**Stored items:**
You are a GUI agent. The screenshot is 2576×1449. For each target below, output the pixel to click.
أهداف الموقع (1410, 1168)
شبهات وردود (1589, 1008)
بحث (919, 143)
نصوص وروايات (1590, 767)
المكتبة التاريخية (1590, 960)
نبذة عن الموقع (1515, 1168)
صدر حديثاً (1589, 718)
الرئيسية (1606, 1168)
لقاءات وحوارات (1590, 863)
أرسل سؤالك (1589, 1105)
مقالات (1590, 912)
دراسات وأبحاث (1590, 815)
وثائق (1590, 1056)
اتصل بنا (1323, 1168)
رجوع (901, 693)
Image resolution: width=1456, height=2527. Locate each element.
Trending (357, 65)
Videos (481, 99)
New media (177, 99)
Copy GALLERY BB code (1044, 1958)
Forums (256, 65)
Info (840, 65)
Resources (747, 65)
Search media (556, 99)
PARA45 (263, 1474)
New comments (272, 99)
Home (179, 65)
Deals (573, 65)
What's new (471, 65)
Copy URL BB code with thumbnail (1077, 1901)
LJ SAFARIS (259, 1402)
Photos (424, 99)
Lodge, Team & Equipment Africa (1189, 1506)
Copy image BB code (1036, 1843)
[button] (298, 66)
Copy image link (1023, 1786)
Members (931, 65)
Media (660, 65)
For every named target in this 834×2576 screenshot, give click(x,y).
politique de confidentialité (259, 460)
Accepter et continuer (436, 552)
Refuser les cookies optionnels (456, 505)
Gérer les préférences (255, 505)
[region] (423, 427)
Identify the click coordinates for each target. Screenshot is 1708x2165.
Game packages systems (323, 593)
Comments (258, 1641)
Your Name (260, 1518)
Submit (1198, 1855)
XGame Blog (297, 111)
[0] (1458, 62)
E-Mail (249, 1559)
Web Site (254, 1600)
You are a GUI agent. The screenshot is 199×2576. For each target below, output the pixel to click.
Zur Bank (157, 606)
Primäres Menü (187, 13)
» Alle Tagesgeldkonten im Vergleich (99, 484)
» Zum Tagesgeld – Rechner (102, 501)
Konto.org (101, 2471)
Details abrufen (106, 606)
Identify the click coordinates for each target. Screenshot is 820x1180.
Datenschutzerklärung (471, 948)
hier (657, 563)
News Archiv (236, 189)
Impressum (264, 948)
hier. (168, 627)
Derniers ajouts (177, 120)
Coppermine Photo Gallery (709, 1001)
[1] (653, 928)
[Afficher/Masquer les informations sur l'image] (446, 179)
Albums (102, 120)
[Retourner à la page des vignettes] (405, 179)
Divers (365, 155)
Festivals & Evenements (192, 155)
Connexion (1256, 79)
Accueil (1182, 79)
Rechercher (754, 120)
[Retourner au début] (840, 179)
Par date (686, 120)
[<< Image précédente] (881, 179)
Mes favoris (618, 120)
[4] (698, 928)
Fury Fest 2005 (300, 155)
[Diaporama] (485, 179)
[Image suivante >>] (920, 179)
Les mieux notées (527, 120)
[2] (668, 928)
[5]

**EXERCISE:** Search the records for the string "output" and, wherever a line contains it, please copy that line.

**RESPONSE:**
You are a GUI agent. The screenshot is 2576×1449. For each target below, output the pixel to click.
You are a GUI agent. The screenshot is 199×2576. For each target below, output the pixel to click.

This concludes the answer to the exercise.